Abstract
The attachment of ubiquitin to proteins (ubiquitylation) is a post-translational modification that regulates a diverse range of biological processes, including signal transduction, transcriptional regulation and receptor down-regulation. Many ubiquitylated proteins are subsequently degraded by the 26S proteasome. A cascade of enzymes comprising an E1 ubiquitin activating enzyme, an E2 ubiquitin conjugating enzyme and an E3 ubiquitin ligase facilitate ubiquitylation. E3s, which mediate the transfer of ubiquitin from the E2 to the substrate, are largely responsible for specifying substrates.
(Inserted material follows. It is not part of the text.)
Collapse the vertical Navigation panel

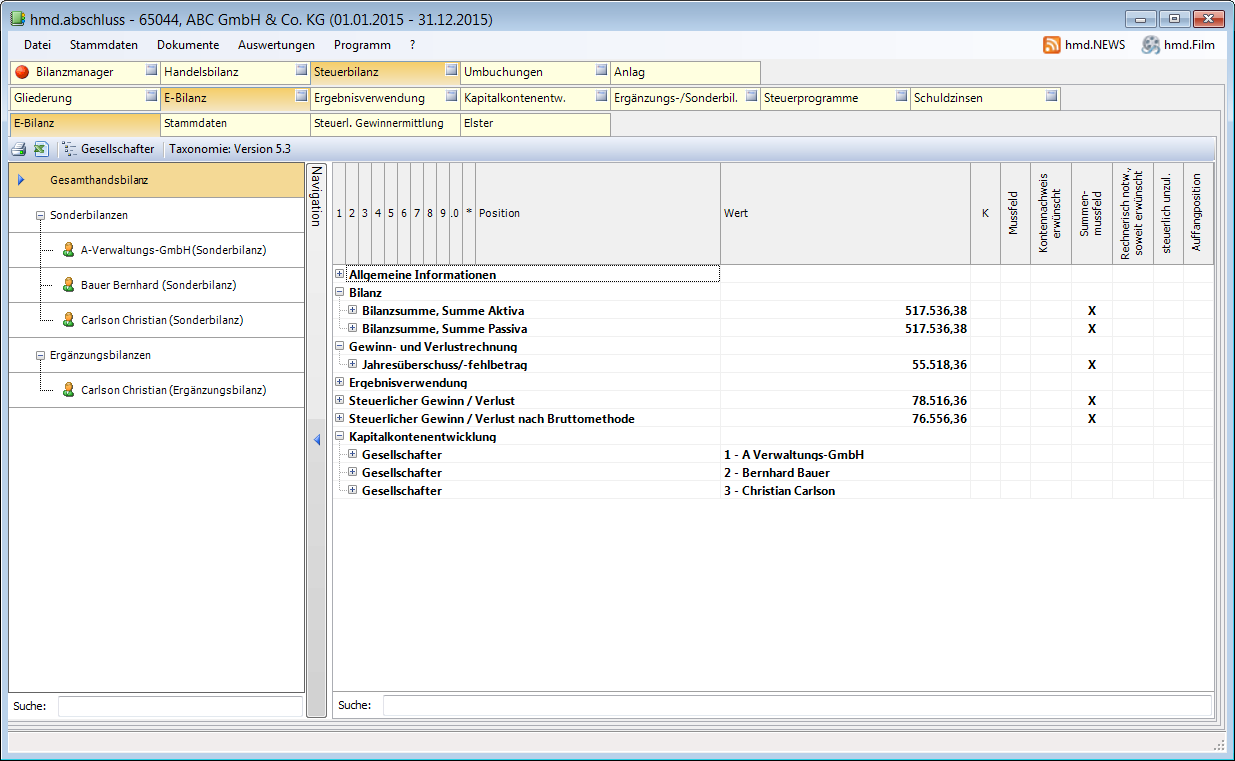(x=316, y=440)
Abnormalities in the regulation of E3s are associated with many diseases, including neurodegenerative diseases and cancers.
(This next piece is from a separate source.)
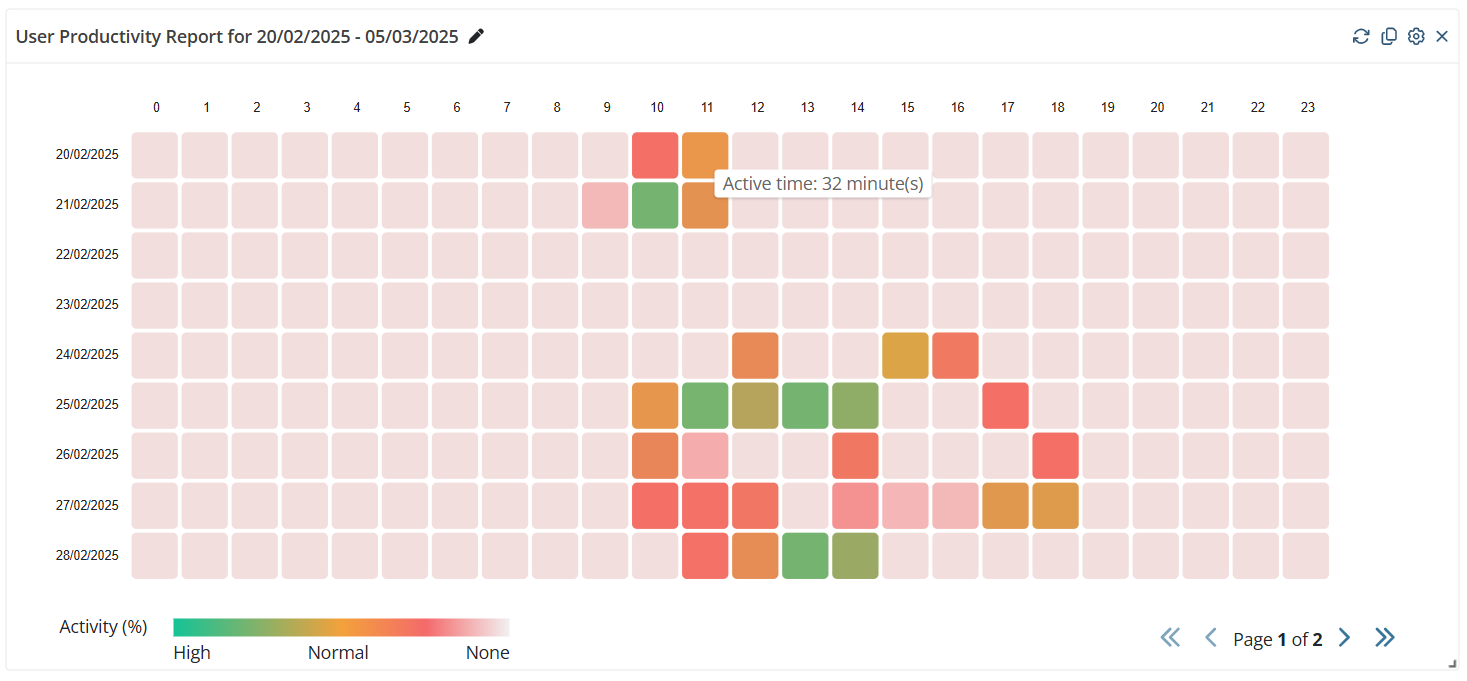Go to the next page
Screen dimensions: 1467x681
click(x=1345, y=638)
RING (really interesting new gene) domains are one of three domains that possess E3 activity. There are over 500 RING-type E3s making them the largest group of E3s in humans. However, the mechanism by which RING-type E3s facilitate the transfer of ubiquitin from the E2 to the substrate is poorly understood. Arkadia is an ubiquitin E3 ligase with a C-terminal RING domain. This project aimed to characterise Arkadia’s RING domain to gain a better understanding of how RING-type E3s facilitate ubiquitin transfer. Of particular interest was mechanisms that regulate activity and distinguish monomeric RING domains from dimeric RING domains.